---------- Fragmento proporcionado ----------

El caso de Donald Trump parece un ejemplo claro. Su sistemático uso del humor zafio y la mentira sólo puede dar frutos en una sociedad orgullosa de su "no saber". Los estudios de miles de científicos alarmados por las consecuencias del cambio climático y el daño de la producción destructiva valen menos que una ocurrencia chistosa de Trump. Y si nos ponemos a pensar en la contaminación de los procesos democráticos, es llamativo que la mayoría republicana del Senado haya votado a favor del no saber, el privilegio de ocultar documentos y testigos en el debate público, para declarar la inocencia con el respaldo del desconocimiento.
En esta dinámica orgullosa del analfabetismo, tampoco es un síntoma menor las pocas consecuencias políticas que tuvo en el Reino Unido el descubrimiento de las mentiras y las manipulaciones de los que organizaron la campaña en apoyo del Brexit. Si se trata de defenderse de los migrantes, es un detalle menor conocer la realidad de las migraciones. Y si se trata de sentirse libre acabando con la regulación de los intercambios económicos, tampoco parece útil detenerse a pensar quién se beneficia y quiénes padecen la falta de una ordenación económica.

----------

Tarea a realizar -> ¿Puedes devolver, copiado literalmente del fragmento sobre Trump y el Brexit, el tramo que va desde "El caso de Donald" hasta "respaldo del desconocimiento.", ambos incluidos?

---------- Datos proporcionados ----------

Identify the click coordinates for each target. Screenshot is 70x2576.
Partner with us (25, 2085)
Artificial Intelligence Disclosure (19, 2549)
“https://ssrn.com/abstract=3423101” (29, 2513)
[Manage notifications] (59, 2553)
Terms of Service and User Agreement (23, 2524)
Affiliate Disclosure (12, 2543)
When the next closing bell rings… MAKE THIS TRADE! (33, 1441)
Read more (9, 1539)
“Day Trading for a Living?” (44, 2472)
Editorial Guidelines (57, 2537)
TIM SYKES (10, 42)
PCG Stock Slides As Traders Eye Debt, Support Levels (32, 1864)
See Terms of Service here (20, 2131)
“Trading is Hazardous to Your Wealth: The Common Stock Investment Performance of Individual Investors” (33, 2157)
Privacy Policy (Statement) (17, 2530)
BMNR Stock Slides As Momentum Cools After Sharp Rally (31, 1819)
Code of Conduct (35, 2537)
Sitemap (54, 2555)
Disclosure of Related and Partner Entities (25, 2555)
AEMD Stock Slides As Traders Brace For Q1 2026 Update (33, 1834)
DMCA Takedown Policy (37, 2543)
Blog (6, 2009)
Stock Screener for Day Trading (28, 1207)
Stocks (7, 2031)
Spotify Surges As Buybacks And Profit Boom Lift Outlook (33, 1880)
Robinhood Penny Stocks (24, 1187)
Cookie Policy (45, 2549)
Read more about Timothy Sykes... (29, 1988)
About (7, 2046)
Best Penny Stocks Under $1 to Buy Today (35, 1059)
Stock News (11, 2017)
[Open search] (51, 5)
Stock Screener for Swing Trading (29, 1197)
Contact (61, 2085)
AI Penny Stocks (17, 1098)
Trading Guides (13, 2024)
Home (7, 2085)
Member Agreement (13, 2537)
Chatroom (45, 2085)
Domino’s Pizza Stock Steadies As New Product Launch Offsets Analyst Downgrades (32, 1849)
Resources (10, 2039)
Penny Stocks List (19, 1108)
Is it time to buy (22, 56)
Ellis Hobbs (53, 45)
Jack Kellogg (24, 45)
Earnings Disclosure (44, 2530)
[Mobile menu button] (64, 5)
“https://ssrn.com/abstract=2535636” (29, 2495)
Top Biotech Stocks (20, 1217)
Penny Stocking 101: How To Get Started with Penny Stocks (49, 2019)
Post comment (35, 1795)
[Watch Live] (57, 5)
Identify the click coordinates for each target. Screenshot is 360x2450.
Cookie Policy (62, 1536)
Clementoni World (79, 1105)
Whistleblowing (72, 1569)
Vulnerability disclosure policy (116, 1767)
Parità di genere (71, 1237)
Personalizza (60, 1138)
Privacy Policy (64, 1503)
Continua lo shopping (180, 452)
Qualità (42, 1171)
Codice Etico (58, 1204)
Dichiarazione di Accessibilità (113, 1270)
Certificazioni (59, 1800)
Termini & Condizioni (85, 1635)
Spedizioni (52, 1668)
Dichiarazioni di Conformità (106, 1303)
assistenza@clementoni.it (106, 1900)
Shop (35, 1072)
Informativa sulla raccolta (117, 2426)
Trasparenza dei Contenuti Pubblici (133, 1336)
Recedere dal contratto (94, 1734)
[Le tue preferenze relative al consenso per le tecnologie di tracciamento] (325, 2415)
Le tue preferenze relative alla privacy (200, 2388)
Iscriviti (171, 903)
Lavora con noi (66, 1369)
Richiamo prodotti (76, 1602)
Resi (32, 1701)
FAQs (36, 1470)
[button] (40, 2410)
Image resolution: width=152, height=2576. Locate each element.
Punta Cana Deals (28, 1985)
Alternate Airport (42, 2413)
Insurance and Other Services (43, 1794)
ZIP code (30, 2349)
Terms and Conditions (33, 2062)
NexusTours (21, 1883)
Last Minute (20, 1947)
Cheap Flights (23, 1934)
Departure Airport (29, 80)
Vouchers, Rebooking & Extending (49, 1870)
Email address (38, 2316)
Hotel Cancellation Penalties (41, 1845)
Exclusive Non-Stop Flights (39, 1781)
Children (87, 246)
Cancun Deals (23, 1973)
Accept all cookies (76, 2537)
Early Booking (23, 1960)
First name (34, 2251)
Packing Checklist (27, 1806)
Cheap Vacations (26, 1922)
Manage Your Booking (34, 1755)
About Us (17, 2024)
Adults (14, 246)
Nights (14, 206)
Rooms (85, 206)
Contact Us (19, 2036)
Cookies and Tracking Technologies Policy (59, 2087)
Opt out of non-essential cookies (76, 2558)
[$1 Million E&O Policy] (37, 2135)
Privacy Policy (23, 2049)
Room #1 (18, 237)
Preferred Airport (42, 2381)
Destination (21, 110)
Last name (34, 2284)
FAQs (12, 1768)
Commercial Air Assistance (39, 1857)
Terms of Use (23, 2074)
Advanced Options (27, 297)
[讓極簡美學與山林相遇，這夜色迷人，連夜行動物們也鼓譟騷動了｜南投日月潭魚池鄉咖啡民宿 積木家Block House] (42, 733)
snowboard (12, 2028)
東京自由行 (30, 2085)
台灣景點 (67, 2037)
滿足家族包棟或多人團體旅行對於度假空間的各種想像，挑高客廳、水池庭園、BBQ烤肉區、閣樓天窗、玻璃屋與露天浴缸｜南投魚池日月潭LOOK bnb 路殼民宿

----------

Resultado esperado ->
El caso de Donald Trump parece un ejemplo claro. Su sistemático uso del humor zafio y la mentira sólo puede dar frutos en una sociedad orgullosa de su "no saber". Los estudios de miles de científicos alarmados por las consecuencias del cambio climático y el daño de la producción destructiva valen menos que una ocurrencia chistosa de Trump. Y si nos ponemos a pensar en la contaminación de los procesos democráticos, es llamativo que la mayoría republicana del Senado haya votado a favor del no saber, el privilegio de ocultar documentos y testigos en el debate público, para declarar la inocencia con el respaldo del desconocimiento.